Author: Katie Martin

sunday_lakes_katie_martin

I grab a coffee from the Huddle and head over to the lakes to find a wooden bench to sit on. I bring a book because I might read a few paragraphs in between glancing at the lake, people, geese – anything that catches my peripheral eye and attention. Mostly, I look at the blank margins of the page as I daydream and replay old stories and conversations. A rare, yet cool breeze is the "cherry on top" of this quick getaway.

This is my ideal Sunday morning at Notre Dame – granted, a morning that does not involve our winter months of November through March and sometimes April. Regardless, Sunday, for me and many other students, is a day of studying and preparing for the week ahead. I often find myself so overwhelmed by everything I have to accomplish that I feel paralyzed and end up procrastinating, which causes me to stress even more. This is how I calm down. If I fully commit myself to doing nothing more important that reflecting, reading, and watching ducks, then, after an hour or so, I’m levelheaded enough to put my to-do list in perspective. It’s no longer grandiose and intimidating, but instead “just a string of stuff I gotta get done.” I can come back to Cav and set up my desk with some books, a Peace Iced Tea, and my jumbled notes from class before starting on an assignment.

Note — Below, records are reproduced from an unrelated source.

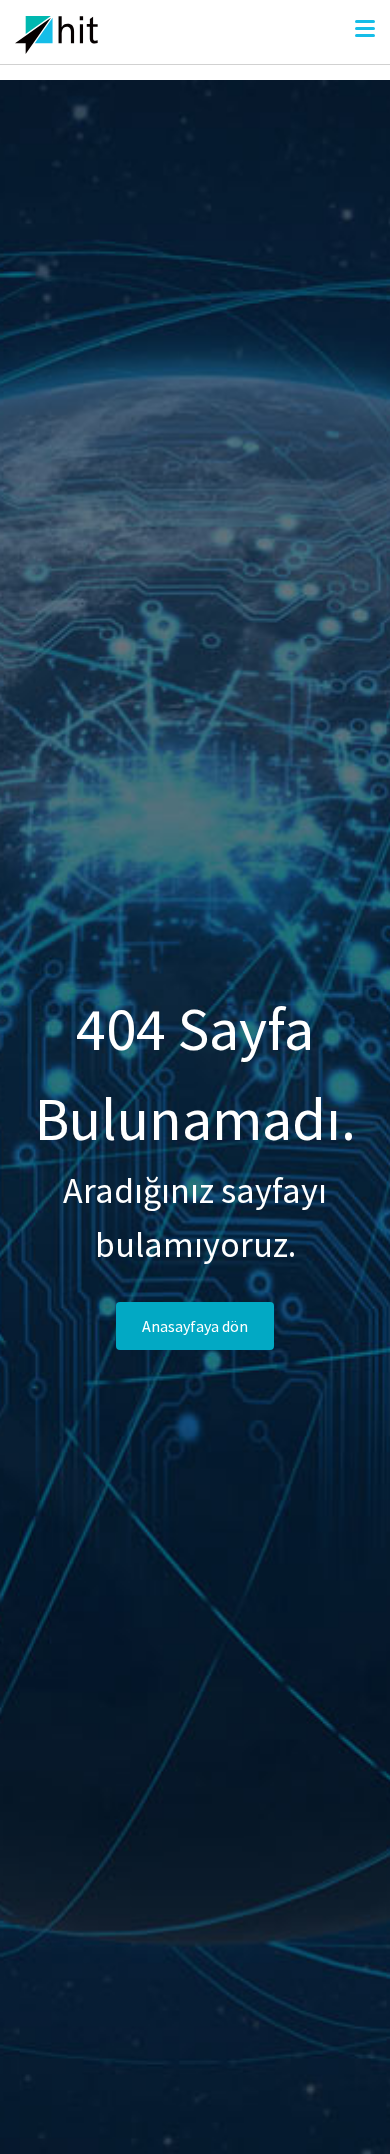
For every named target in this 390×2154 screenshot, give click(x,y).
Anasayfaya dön (195, 1326)
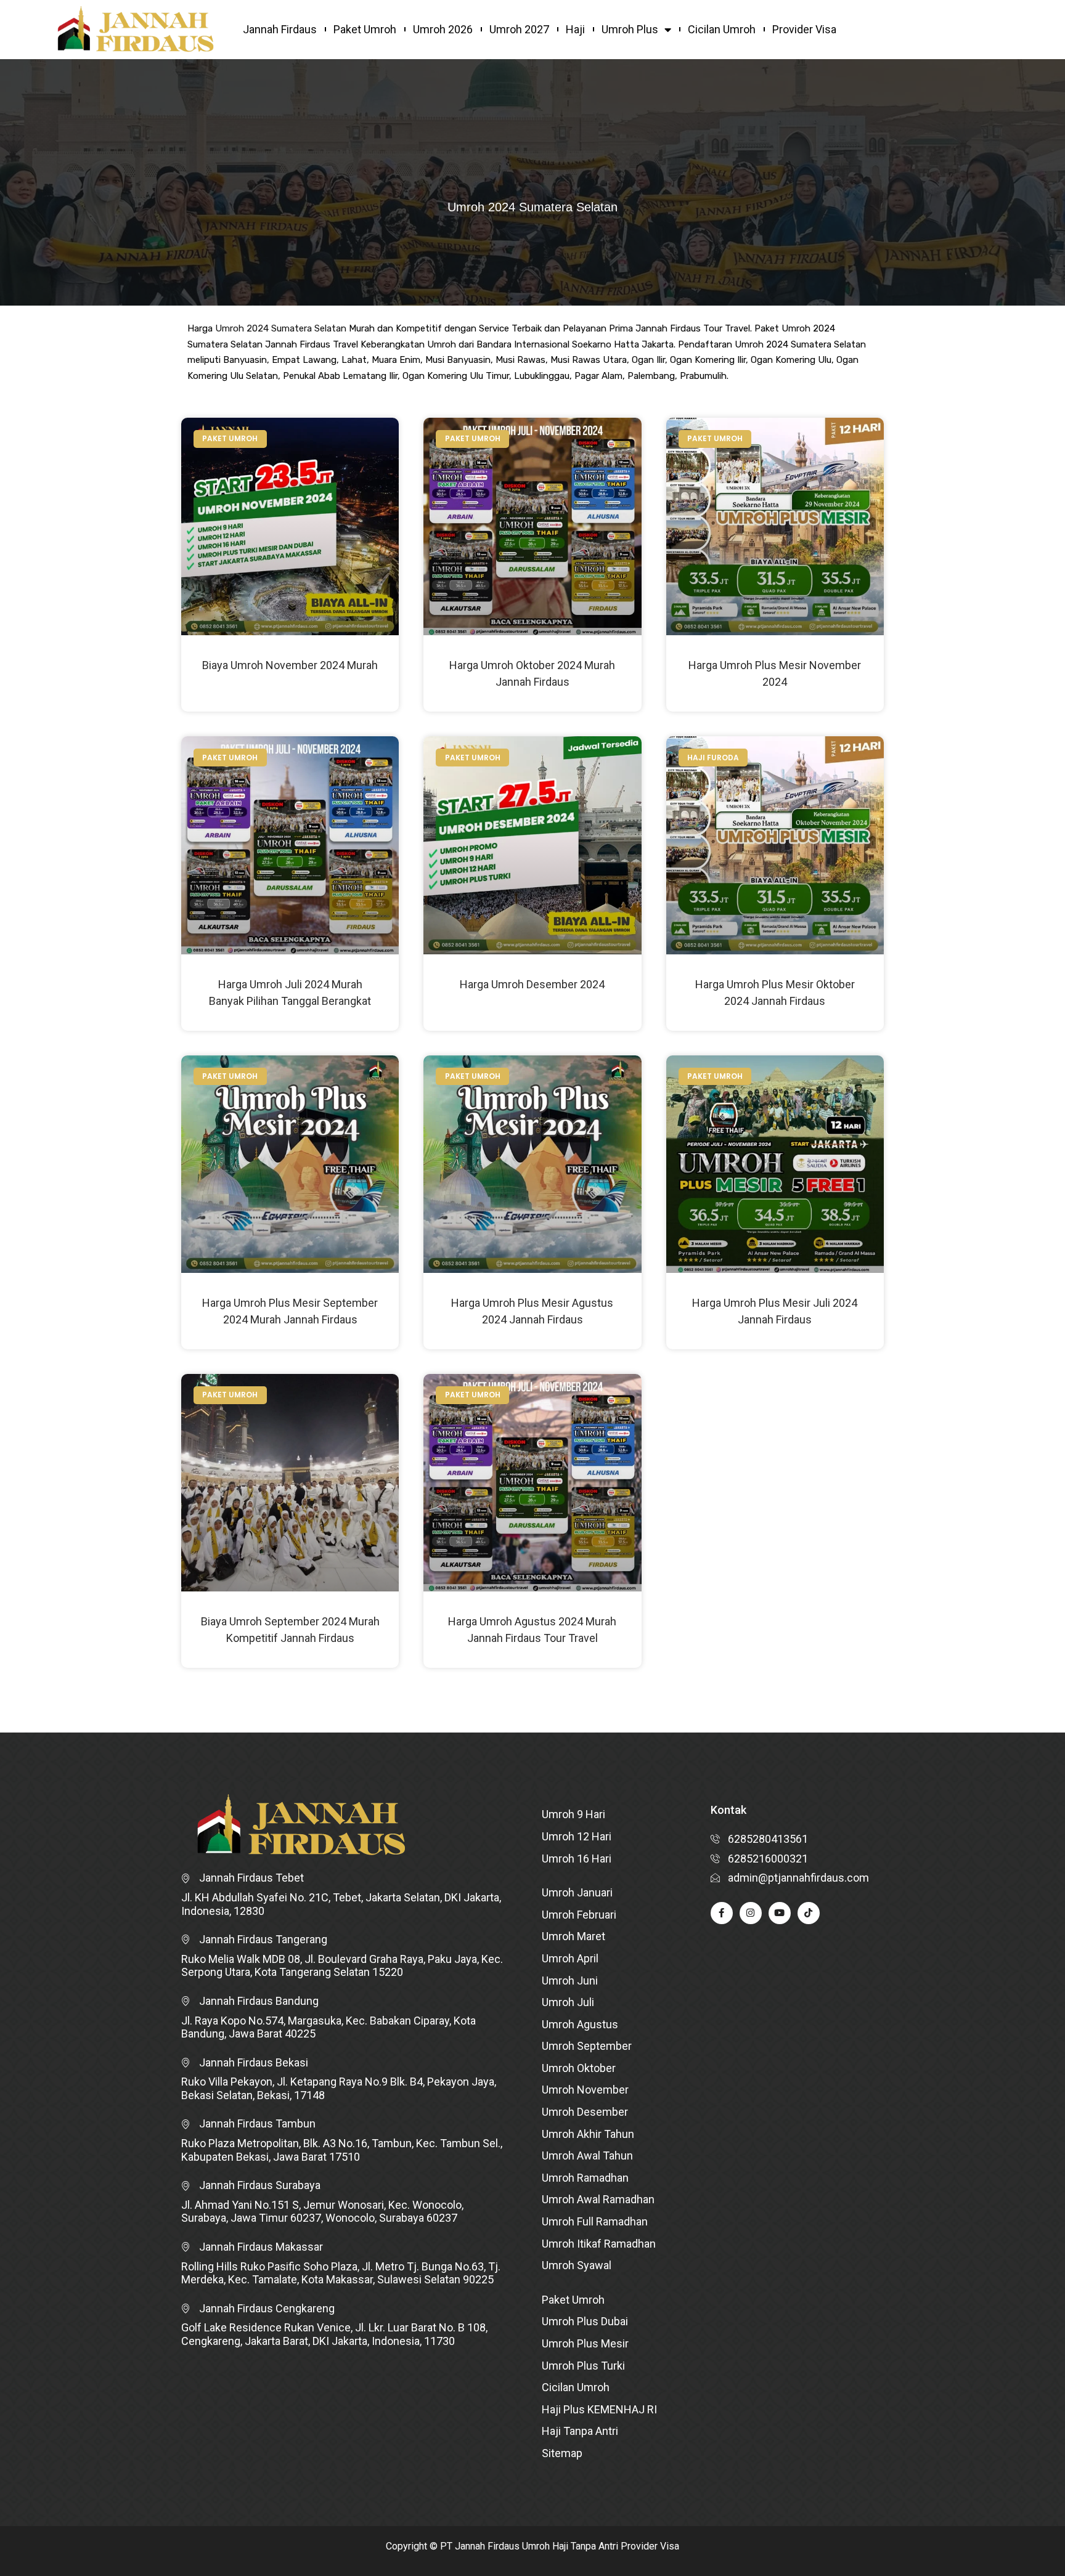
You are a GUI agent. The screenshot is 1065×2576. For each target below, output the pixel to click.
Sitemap (562, 2453)
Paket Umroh (364, 29)
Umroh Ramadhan (585, 2177)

Eventually, I’ll pause to find a good Spotify station, and then after about an hour more of studying, I’ll wander down my hallway in search of some chatter or maybe a fellow resident with snacks. Throughout the day, I’ll check one thing after another off my to-do list – laundry, emails, lost-item-locating – until I’m close enough to good enough and well-prepared to start the week.

This, again, is ideal – I’m still kicking myself for the Sundays that, instead of accomplishing a “string of stuff,” I chose to absorb a string of articles on the internet or sit around on Facebook/Reddit/Twitter. Ideally, I can find more ways to make the most of my Sundays (and Mondays, Tuesdays, etc.) so that my upcoming junior year will be filled with a string of small but mighty accomplishments. For now, though, I'll continue to appreciate a productive Sunday starting with the quiet calm of St. Mary's and St. Joseph's lakes here at Notre Dame.